# printing on plastic from photoshop?



## cdorch (Oct 14, 2009)

hope this is the right section for this....okay, so i designed new gift cards for my brother's bike shop and they must be printed on pvc cards so they can be swiped.  however, when i go to print them there is no setting for printing on plastic.  I tried it on the ultra premium glossy photo paper settings and its like bubbling up and just wipes off...any suggestions for settings?

btw my printer is made to print on cds and pvc cards via a seperate tray, but apparently idk how to use it lol


----------



## UUilliam (Oct 15, 2009)

Hrm...
Bubbling is usually caused by heat, Is it hot in your house?
and perhaps leave them a bit longer, In your fridge perhaps. 
however, this risks cracking the ink.
Idk, I am not a print specialist.


----------



## Buckster (Oct 15, 2009)

The problem lies with your printer and ink capabilities, rather than Photoshop.  Regular inkjet ink doesn't have the ability to 'stick' on the type of material you're trying to print on because the material doesn't absorb it the way paper does.

The types of cards it sounds like you're describing are made with thermal printers, which can be fairly pricey.

You might check with some local professional printers as well.  They may be able to handle the job for you for quite reasonable prices.
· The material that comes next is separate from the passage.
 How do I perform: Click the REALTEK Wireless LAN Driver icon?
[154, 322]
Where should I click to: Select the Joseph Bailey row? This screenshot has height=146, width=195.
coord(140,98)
What about printing on regular photo paper and then laminating it?


----------



## cdorch (Oct 15, 2009)

actually i think you're right because its bubbling up like the card isnt absorbing the ink.  I just did a little research after seeing your post and found that there are specially made pvc cards for inkjet so that could be my solution...thanks for the help!


----------



## Perniciouspoof (Oct 18, 2009)

Buckster said:


> The problem lies with your printer and ink capabilities, rather than Photoshop.  Regular inkjet ink doesn't have the ability to 'stick' on the type of material you're trying to print on because the material doesn't absorb it the way paper does.
> 
> The types of cards it sounds like you're describing are made with thermal printers, which can be fairly pricey.
> 
> ...



This is all true 

-However, before your start printing on crappy paper and laminating it consider using an inkjet precoat like Inkaid. You can coat virtually any kind of substrate with Inkaid and it makes it inkjet compatable, the only problem is, it can void the warranty on your printer if you run substrates through it that aren't authorized by the manufacturer. I've even made digital prints off of velum and cloth, it can be very messy but it's a lot of fun.


----------



## hyperdash (Jun 19, 2012)

UUilliam said:


> Hrm...
> Bubbling is usually caused by heat, Is it hot in your house?
> and perhaps leave them a bit longer, In your fridge perhaps.
> however, this risks cracking the ink.
> Idk, I am not a print specialist.



not a good step.. it really causes the ink to crack... been finding ways to eliminate the bubbles..


----------